= TASKS TO COMPLETE =
1. In the blog post on EU tax dispute resolution, on what date was the EU Council Directive on Tax Dispute Resolution Mechanisms adopted?
2. Write the next part of the blog post on EU tax dispute resolution, picking up after its final sentence.

EU sets the standard for international tax dispute resolution
Kluwer International Tax Blog
October 20, 2017
Please refer to this post as:, ‘EU sets the standard for international tax dispute resolution’, Kluwer International Tax Blog, October 20 2017, http://kluwertaxblog.com/2017/10/20/eu-sets-standard-international-tax-dispute-resolution/
Adoption of the EU Council Directive on Tax Dispute Resolution Mechanisms in the European Union on 10 October 2017 is a milestone in international tax dispute resolution. The Directive offers a uniform mechanism to address tax treaty disputes among EU member states that meets the BEPS Action 14 minimum standard, and largely renders the arbitration option in the OECD BEPS MLI redundant as between EU member states. It will apply to intra-EU disputes relating to income earned in a tax year commencing from 1 January 2018 for cases submitted from 1 July 2019. Competent authorities of Member States may agree to apply the Directive to cases submitted earlier or to earlier tax years.
The directive supplements the EU Arbitration Convention which only covers transfer pricing and attribution of profits to permanent establishments. The new directive covers disputes between Member States over the interpretation and application of treaties that eliminate double taxation of income and capital. Its self-contained mutual agreement procedure (MAP), backed up by binding mandatory arbitration or alternative dispute resolution mechanisms, will likely provide the most effective, rule based system for resolving treaty disputes.

= SUPPLIED ENTRIES =
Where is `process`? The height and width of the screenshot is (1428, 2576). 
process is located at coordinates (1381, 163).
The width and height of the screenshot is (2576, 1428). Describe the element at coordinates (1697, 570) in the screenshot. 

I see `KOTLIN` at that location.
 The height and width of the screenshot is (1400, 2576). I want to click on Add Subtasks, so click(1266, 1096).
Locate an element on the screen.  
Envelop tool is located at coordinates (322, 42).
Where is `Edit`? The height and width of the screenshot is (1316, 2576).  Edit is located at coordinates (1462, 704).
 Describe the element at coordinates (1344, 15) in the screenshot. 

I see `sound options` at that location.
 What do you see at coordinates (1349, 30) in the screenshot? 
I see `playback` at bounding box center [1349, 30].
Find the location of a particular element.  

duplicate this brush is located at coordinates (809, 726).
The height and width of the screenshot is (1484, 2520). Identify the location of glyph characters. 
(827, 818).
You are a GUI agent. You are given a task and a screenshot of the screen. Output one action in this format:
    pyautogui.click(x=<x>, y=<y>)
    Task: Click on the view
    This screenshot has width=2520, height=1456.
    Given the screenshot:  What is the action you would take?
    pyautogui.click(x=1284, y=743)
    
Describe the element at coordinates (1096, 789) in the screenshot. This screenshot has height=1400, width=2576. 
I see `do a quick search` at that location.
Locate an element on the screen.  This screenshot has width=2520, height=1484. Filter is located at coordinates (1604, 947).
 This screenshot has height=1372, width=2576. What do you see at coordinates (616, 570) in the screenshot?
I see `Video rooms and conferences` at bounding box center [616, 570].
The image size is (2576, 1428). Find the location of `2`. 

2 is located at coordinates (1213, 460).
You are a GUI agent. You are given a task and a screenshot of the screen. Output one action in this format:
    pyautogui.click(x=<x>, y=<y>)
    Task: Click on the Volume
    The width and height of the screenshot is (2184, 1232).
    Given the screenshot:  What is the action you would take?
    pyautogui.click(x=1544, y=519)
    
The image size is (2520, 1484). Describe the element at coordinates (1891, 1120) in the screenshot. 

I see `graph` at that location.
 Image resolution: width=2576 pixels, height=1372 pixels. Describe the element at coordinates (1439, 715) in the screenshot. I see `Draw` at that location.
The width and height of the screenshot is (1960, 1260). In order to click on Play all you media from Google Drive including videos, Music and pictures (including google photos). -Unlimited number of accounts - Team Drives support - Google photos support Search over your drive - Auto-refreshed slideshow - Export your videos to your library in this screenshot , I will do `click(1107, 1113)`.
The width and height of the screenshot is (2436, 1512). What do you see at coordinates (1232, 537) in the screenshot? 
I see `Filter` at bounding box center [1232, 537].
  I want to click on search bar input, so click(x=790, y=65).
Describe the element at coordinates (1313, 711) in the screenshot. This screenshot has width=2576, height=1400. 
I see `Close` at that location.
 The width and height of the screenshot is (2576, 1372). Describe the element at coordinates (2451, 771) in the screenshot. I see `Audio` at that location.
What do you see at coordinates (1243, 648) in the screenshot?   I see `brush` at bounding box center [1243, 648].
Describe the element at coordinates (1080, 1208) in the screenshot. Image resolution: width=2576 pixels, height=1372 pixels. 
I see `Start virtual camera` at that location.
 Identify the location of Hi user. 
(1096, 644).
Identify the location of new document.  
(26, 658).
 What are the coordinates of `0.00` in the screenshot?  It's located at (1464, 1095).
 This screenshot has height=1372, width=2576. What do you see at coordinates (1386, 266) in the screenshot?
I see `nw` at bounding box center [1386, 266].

= REPLIES =
1. 10 October 2017

2.
The directive expressly contemplates multi-state disputes with the result that complex transfer pricing or multiple residence disputes are capable of resolution in a single procedure.
OECD Model Article 25 mutual agreement procedure concepts underpin the directive with a number of refinements. Large undertakings and large corporate groups must submit a “complaint” to each member state involved in the dispute, while individuals and other business undertakings must submit their complaint only to their state of residence. In the case of individuals and smaller undertakings, it is the responsibility of competent authority the member state in receipt of a complaint to notify the competent authorities of all other Member States concerned within two months of receipt of the complaint. The OECD time limit for bringing a complaint applies – three years from the receipt of the first notification of the action resulting in, or that will result in, the treaty dispute.
Unlike existing treaty-based MAP, a complaint must be accompanied by detailed information and supporting documentation relating to the dispute as specified in the directive. The information must be in the language of each receiving state or any other language they may accept. Competent authorities have three months to request further information which must be supplied within three months of request. Competent authorities then have a further six months to decide whether to accept the complaint. Limited grounds for rejecting the request are specified in the directive. The absence of a decision on this is deemed acceptance.
Competent authorities have six months to decide whether to resolve the dispute unilaterally. In the absence of such resolution the competent authorities must endeavour to resolve the issue by mutual agreement within two years from the last notification of acceptance of the complaint. This may be extended by up to one year at the request of a competent authority if justified in writing.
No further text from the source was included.